A standardized language of trauma classification can have value for prognosis as well as description, according to Dr Dante Pieramici.
In the care of the ocular trauma patient, we had previously lacked standard terminology as well as standard assessment methods. Conversely, in other areas of ophthalmology, such as the care of patients with diabetic disease, we are very clear in the precise terms that we use. The use of these terms facilitates clinical care, and has become integral to patient management.
Better injury classification
Imagine a patient who had been hit in the eye by something, and that this material that traumatized the eye had entered eye. How would you describe this type of injury? Prior to the development of trauma-specific terms, this same injury might have been described as a ruptured globe, an open globe, a penetrating injury or a perforating injury. When one doctor is communicating with another who is using different terms, some confusion is bound to arise.
Standard language increases the value of literature reviews
Standard terminology also facilitates our understanding of trauma literature. If you go back to the early 1990s or 1980s, or even the 1970s, and look at a review of trauma patients, it is difficult to be really sure what the cases were about; whether these patients had perforating or through-and-through injuries of the eyes, or if their injuries were much less severe.
What we're trying to establish by reviewing older literature is to determine whether our outcomes are similar to historical outcomes; we can do this only when a direct comparison can be made, which is clearly impossible when the specifics of the case are unclear.
Now that we have standardized trauma terms, clinical research in this area can proceed. To enrol patients into clinical trials, for example, the first thing we would want to know is that the types of patients we're enrolling are of a similar calibre; by using the same specific terms, we can be more certain of this.
Our goal: clinically significant language
When we devised these terms, our goal was not simply to make trauma language standard and universal, though that clearly is an aim of the project; our goal was, rather, to choose terms that would not only be descriptive of or relate to the specifics of the injury, but to use terms that, in and of themselves, have prognostic significance.
If a patient presented with a perforating injury of the eye, where the foreign material entered and exited the eye, and we described it as such, any ophthalmologist would know, based on that term, that the pathophysiologic mechanisms that would come into play would make this a very severe injury.
By thinking about the terms and trying to classify an injury using specific terms, doctors are in effect going through a flow diagram in their minds. The flow diagram should give them prognostic significance; in addition, it will help them to think about how to manage their patients.
The Birmingham system
Their system really classifies and uses terms to describe mechanical injuries to the eye, where something sharp or blunt strikes the eye. When a patient has such an injury, our initial concerns are about whether it is an open globe or a closed globe injury. An open globe injury is defined as an injury where there is a hole in the eye wall itself, whereas a closed globe injury presents no such hole.

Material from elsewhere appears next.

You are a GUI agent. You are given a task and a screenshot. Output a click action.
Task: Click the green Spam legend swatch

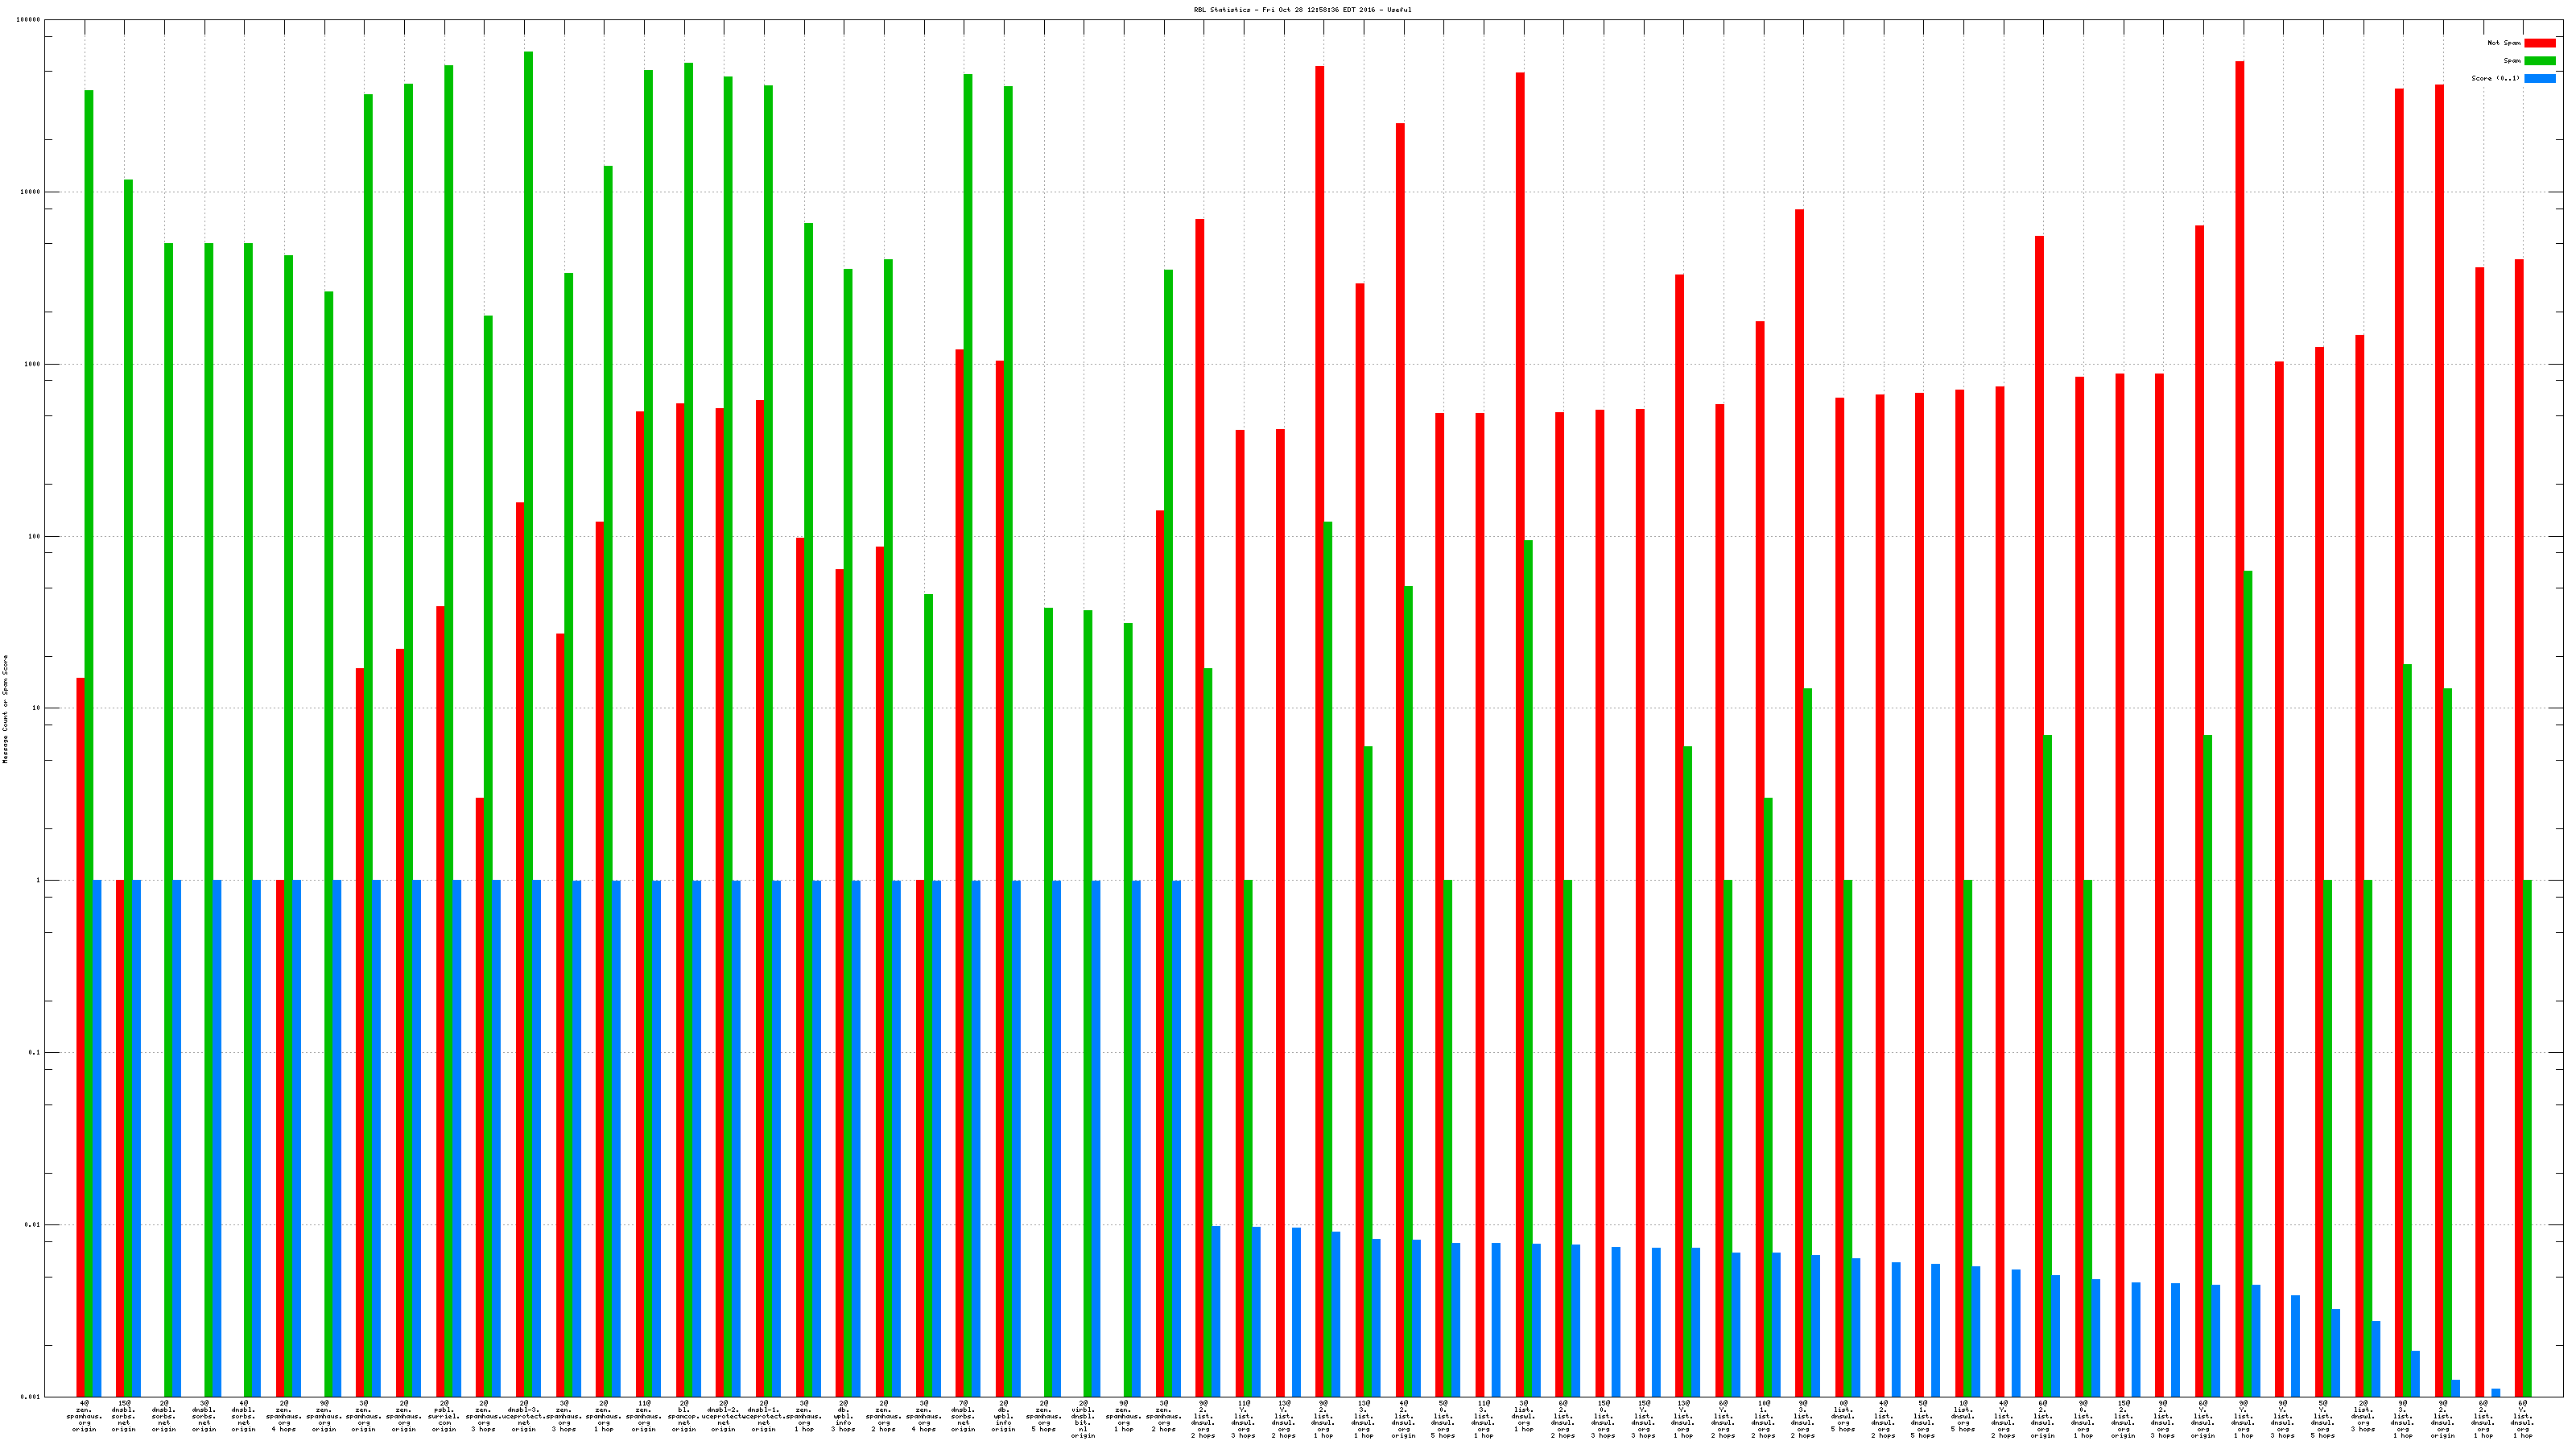click(2539, 61)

Already you can see that, by using and thinking about these terms, when a patient visits a clinic, the physician is going down the diagram and putting patients into different categories of management. This demonstrates that, not only by knowing and being specific with the terms we use but also by thinking about how we choose these terms, we can facilitate the management of the patient.
Reference
1. F. Kuhn, et al. Ophthalmology 1996;103:240–243.